Por qualquer lado que se olhe, é uma obra monumental, inesgotável. O prenome Michelangelo lhe cai bem: Antonioni é um artista dos grandes.
Alguns brasileiros
Na vasta e diversificada programação da 47ª Mostra de SP merece destaque a nova safra de produções nacionais. Algumas foram indicadas por mim há duas semanas, por ocasião do Festival do Rio. Aqui vão alguns outros filmes brasileiros que o blog viu e recomenda:
A alegria é a prova dos nove, de Helena Ignez. Com uma vitalidade notável, a atriz e diretora encarna aqui uma “xamã do prazer feminino”, dando cursos sobre o orgasmo e celebrando uma renovada contracultura. Um filme-manifesto em defesa da liberdade sexual, da canabis, dos sem-terra, dos sem-teto, dos negros, dos indígenas, dos palestinos e de todos os oprimidos do planeta.
O mel é mais doce que o sangue, de André Guerreiro Lopes. Misto sui generis de ficção, ensaio, poesia, performance e documentário em que uma mulher (Helena Ignez) caminha pela cidade de São Paulo puxando numa carrocinha uma espécie de cinetoscópio ambulante. Em seu percurso revelam-se as fraturas sociais, raciais e espirituais da metrópole, bem como as forças que podem levar à sua transformação. Forma um curioso díptico com o filme de Helena Ignez citado acima.
On off, de Lírio Ferreira. O entrecho é o mesmo de Uma simples formalidade, de Giuseppe Tornatore: um escritor em crise é interrogado por um delegado do interior sobre um assassinato ocorrido na região. Mas, se o filme de Tornatore era um suspense policial, aqui se trata de um claustrofóbico pesadelo kafkiano em preto e branco, filmado em dois longos planos-sequências, num tour de force técnico e dramatúrgico.

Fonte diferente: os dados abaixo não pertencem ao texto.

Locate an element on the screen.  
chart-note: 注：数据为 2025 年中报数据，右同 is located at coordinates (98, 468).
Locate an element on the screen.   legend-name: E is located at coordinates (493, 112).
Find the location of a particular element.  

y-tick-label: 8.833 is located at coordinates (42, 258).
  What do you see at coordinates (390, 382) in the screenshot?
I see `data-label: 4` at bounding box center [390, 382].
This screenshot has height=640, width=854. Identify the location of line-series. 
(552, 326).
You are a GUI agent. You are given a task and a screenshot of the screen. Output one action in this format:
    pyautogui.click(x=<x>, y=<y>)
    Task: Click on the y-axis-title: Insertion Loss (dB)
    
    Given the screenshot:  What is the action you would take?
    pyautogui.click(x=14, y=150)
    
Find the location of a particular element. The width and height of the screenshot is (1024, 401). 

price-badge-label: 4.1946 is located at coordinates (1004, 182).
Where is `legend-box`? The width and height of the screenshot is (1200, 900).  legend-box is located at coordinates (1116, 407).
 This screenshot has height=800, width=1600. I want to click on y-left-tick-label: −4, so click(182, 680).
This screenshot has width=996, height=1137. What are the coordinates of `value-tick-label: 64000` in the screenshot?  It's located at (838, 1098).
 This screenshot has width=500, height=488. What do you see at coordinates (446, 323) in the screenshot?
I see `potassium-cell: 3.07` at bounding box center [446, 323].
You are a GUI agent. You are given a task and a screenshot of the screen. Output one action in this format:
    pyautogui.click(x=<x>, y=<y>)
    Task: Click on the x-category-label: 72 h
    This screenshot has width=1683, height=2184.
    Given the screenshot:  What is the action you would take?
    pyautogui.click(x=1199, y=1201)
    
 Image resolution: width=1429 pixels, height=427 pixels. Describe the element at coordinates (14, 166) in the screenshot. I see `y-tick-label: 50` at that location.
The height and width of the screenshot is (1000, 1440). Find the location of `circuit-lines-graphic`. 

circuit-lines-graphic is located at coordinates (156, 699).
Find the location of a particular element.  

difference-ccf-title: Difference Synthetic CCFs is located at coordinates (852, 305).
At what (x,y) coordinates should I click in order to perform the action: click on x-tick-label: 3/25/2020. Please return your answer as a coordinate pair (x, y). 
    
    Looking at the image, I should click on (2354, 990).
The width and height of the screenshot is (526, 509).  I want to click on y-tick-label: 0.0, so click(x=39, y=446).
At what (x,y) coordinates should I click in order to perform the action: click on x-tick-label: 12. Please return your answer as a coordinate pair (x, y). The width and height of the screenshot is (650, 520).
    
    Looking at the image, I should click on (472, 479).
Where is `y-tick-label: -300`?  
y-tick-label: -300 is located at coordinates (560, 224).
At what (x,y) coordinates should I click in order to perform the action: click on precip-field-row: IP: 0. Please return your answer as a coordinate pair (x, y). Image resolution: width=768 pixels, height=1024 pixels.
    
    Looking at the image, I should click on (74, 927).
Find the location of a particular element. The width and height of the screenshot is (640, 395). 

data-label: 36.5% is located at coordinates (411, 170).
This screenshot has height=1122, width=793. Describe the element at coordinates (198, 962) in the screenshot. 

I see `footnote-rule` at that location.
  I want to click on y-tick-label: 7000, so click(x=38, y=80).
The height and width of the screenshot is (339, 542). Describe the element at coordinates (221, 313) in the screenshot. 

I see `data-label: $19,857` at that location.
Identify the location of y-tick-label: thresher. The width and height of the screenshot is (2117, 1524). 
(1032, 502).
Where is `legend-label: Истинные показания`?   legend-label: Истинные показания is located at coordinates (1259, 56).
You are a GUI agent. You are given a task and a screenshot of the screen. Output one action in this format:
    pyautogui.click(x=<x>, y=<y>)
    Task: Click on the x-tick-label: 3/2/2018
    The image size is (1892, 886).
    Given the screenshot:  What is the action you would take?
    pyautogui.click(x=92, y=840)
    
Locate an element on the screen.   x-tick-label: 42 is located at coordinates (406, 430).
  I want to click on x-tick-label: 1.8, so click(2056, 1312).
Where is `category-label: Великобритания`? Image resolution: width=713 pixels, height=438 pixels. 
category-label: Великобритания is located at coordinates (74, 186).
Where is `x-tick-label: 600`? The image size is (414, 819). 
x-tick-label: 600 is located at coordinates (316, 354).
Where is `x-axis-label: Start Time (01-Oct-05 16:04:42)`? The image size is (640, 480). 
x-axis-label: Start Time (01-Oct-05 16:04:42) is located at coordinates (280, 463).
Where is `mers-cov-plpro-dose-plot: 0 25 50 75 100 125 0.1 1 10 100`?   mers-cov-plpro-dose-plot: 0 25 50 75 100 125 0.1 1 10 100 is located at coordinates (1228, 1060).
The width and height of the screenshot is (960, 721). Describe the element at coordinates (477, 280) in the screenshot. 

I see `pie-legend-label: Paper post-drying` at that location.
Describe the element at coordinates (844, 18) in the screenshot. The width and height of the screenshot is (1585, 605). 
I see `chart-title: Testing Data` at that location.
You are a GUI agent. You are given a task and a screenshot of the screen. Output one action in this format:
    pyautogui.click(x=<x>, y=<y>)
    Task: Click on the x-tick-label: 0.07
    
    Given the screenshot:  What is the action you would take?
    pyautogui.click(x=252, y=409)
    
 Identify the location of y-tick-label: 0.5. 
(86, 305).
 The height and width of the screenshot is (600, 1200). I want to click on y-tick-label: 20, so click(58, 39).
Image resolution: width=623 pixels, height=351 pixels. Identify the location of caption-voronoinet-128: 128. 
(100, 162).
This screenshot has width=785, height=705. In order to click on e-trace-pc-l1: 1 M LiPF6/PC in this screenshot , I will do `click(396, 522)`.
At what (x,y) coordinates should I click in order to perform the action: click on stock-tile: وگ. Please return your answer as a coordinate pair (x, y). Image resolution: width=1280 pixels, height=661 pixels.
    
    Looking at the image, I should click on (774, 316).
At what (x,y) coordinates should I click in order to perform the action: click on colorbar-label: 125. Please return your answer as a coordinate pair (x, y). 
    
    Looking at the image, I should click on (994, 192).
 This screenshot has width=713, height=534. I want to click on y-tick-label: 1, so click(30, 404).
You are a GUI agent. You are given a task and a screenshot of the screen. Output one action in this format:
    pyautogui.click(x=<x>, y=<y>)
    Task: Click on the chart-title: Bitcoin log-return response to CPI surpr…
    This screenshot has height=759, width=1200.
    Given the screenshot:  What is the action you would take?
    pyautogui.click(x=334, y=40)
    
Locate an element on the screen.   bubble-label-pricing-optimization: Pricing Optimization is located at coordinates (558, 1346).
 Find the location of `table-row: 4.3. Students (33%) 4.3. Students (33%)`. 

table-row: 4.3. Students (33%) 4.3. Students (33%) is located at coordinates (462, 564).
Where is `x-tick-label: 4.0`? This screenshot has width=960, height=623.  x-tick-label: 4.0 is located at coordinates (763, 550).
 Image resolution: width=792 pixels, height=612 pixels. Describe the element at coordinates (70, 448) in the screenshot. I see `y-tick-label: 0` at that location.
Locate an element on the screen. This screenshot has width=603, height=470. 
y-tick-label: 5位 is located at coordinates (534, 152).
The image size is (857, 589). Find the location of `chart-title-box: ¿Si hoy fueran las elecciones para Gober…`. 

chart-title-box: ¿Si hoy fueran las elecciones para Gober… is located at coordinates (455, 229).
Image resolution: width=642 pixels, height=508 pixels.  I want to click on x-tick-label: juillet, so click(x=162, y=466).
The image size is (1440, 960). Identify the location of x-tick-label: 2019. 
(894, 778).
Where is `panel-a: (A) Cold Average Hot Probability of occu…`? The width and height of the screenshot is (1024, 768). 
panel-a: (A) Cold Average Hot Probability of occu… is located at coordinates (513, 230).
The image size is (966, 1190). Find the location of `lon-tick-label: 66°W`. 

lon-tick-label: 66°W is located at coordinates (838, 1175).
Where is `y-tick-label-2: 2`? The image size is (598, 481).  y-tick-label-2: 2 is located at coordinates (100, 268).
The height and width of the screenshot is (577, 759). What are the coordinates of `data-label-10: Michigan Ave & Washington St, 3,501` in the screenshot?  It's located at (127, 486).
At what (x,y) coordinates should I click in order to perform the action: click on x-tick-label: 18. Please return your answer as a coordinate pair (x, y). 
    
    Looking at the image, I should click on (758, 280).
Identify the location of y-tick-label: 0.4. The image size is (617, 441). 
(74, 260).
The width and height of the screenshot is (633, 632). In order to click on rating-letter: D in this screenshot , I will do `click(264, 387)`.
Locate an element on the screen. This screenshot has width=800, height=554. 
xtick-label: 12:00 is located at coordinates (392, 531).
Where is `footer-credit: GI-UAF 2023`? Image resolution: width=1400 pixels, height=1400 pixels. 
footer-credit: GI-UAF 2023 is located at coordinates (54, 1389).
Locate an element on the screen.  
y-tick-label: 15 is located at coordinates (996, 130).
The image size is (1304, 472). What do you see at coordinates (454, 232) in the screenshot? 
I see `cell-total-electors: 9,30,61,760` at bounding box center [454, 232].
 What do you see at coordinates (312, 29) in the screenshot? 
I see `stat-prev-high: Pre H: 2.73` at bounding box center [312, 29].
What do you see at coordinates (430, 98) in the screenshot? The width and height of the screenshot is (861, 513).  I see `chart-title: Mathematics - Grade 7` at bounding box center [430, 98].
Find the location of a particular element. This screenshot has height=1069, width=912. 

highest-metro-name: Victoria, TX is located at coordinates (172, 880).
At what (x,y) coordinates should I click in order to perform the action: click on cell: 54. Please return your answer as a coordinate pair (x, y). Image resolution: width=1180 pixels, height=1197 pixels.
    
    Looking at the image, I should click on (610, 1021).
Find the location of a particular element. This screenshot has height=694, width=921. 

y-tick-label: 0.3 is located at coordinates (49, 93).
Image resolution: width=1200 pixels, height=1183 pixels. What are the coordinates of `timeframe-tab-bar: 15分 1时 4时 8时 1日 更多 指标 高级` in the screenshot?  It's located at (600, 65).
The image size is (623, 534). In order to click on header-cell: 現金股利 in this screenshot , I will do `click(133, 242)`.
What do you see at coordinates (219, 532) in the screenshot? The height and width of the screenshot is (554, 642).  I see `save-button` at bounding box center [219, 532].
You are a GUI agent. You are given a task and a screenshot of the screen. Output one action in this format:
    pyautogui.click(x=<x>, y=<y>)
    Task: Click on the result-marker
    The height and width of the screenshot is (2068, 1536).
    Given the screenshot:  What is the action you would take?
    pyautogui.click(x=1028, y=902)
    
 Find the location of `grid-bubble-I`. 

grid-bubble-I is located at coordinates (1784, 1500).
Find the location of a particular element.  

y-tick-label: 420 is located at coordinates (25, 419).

Saudade fez morada aqui dentro, de Haroldo Borges. Numa cidade do interior baiano, um garoto de quinze anos está ficando cego justamente numa fase de descoberta do mundo e da sua própria sexualidade. Drama desenvolvido com precisão e sensibilidade, revelando um jovem ator extraordinário, Bruno Jefferson, no papel do protagonista.